Mme la présidente. La parole est à M. Jean-Louis Léonard, pour exposer sa question, n° 1603, relative au budget des établissements et services d'aide par le travail pour les personnes handicapées.
M. Jean-Louis Léonard. Monsieur le ministre délégué à la sécurité sociale, aux personnes âgées, aux personnes handicapées et à la famille, en votant, le 11 février 2005, la loi pour l'égalité des droits et des chances, la participation et la citoyenneté des personnes handicapées, nous avons voté une grande loi, saluée par l'ensemble du monde du handicap. Venant concrétiser une des grandes orientations fixées par le Président de la République en 2002, elle répondait aussi à une attente très forte.
Entre autres avancées, cette loi prévoit notamment, dans son article 38, une revalorisation du statut et de la rémunération des travailleurs handicapés employés par les structures de travail adaptées, notamment par les entreprises adaptées. Nous avons voté des deux mains cette bonne mesure, et nous nous en sommes tous d'autant plus félicités qu'elle s'accompagnait d'un renforcement des actions de formation et de l'accompagnement en milieu ordinaire, conforme aux souhaits de tous ceux qui, comme nous-mêmes, s'occupent de personnes handicapées.
Mais le problème est que l'augmentation de la rémunération, qui passe de 90 % à 100 % du SMIC, n'a pas été compensée par une quelconque revalorisation des aides au poste. Cette revalorisation des salaires, que nous avons imposée par la loi, aboutit à un surcoût 5 000 à 10 000 euros par an par travailleur handicapé, le complément de rémunération moyen s'élevant jusqu'ici à environ 11 650 euros par an. L'état actuel des projets de décrets prévoit une aide au poste d'un montant de 11 691 euros, soit un coût compensé de quarante et un euros. L'écart entre ce coût et les 1 300 euros imposés par la loi crée un grave problème. L'impact de cette charge supplémentaire, aussi bienvenue soit-elle du point de vue humain et social, est très dangereux pour l'équilibre financier de structures qui sont dans l'incapacité totale d'y faire face.
Permettez-moi de vous en donner quelques exemples, monsieur le ministre.
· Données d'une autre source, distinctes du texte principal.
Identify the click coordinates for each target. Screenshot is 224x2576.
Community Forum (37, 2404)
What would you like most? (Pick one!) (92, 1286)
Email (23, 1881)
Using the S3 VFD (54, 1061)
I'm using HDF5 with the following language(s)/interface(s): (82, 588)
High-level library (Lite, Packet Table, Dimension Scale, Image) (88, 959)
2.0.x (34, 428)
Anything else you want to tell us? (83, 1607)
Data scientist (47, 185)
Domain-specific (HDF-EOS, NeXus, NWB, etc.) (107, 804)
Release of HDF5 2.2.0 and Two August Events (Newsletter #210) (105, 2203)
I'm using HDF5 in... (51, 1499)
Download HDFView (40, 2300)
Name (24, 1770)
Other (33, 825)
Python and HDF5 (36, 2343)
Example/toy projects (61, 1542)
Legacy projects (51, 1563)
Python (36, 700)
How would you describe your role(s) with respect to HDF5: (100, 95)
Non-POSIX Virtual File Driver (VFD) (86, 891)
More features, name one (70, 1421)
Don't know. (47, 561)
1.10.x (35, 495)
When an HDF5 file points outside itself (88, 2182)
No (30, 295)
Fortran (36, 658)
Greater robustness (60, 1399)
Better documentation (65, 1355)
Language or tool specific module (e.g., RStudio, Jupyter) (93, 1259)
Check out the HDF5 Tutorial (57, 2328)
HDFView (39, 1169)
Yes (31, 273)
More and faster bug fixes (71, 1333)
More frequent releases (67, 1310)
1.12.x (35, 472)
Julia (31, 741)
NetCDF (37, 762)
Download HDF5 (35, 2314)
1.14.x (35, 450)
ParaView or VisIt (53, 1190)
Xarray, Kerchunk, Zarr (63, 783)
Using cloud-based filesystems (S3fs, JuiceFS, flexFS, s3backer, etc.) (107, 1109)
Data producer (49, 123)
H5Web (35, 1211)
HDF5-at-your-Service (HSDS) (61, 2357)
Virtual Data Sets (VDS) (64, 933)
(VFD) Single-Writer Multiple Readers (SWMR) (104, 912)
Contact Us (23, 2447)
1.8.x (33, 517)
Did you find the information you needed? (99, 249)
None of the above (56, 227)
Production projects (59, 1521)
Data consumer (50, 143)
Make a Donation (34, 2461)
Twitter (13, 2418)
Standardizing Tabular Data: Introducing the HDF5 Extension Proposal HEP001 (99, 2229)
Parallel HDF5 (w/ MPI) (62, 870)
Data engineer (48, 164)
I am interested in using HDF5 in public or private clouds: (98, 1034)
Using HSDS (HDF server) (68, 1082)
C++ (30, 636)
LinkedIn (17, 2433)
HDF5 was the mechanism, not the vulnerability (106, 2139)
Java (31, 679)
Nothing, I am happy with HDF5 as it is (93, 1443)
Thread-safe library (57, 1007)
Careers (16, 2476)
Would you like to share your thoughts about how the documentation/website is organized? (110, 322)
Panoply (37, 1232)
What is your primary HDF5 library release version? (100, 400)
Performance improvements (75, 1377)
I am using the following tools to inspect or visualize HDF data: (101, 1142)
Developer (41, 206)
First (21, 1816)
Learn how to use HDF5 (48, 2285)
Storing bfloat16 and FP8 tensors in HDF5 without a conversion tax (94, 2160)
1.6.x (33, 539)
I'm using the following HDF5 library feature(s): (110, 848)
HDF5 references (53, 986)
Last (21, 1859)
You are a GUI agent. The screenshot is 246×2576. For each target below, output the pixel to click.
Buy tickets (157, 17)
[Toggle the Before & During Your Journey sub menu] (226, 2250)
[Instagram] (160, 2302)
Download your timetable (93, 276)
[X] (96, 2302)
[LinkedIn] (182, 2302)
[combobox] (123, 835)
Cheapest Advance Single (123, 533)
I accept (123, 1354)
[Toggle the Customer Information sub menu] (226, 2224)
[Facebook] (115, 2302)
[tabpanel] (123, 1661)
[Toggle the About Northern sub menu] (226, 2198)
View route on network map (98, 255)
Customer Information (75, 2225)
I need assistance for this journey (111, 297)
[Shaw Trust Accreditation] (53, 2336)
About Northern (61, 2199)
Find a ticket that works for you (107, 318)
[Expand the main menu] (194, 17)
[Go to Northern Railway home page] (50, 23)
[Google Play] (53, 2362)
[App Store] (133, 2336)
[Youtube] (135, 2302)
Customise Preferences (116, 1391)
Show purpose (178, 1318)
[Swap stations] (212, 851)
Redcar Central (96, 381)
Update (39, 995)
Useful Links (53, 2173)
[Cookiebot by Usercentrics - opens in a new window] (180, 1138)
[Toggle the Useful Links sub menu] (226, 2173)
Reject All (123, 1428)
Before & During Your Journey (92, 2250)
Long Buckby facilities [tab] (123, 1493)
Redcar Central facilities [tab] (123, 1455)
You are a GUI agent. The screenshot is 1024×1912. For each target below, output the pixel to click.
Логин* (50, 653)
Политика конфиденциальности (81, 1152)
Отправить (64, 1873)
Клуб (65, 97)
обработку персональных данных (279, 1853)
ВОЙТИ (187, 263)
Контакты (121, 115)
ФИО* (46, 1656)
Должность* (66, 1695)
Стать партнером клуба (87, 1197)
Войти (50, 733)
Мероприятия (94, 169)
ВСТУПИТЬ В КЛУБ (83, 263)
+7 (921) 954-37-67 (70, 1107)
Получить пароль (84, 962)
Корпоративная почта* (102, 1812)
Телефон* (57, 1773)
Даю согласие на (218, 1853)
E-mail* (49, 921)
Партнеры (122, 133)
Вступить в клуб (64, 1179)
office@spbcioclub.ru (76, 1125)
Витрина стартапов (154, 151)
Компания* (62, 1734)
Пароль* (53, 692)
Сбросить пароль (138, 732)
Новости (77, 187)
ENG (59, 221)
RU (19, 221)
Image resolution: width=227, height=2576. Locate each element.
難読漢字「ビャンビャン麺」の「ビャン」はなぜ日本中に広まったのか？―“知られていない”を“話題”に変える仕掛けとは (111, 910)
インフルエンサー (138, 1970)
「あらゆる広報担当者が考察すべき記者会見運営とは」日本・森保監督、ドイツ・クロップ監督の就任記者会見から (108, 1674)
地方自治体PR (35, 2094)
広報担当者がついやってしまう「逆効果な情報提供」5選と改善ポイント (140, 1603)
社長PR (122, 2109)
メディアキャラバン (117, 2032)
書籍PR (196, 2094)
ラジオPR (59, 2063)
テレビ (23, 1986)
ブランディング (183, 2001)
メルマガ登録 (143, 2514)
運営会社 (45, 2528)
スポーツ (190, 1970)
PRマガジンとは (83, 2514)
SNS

Ma circonscription du pays rochelais compte en effet deux très importantes entreprises adaptées. Celle de Périgny emploie vingt-neuf équivalents temps plein, ce qui représente une charge salariale supplémentaire de 40 000 à 45 000 euros. Cette entreprise, spécialisée dans l'entretien des espaces verts, la peinture en bâtiment ou l'entretien ménager des locaux, ne pourra naturellement pas faire face à cet accroissement de ses charges, sauf à augmenter considérablement le coût de ses prestations. Pour l'atelier de Saint-Savinien, toujours en Charente-Maritime, qui emploie neuf équivalents temps plein en milieu rural parfaitement adaptés pour des travaux de ménages, le surcoût s'élèvera à 12 000 euros.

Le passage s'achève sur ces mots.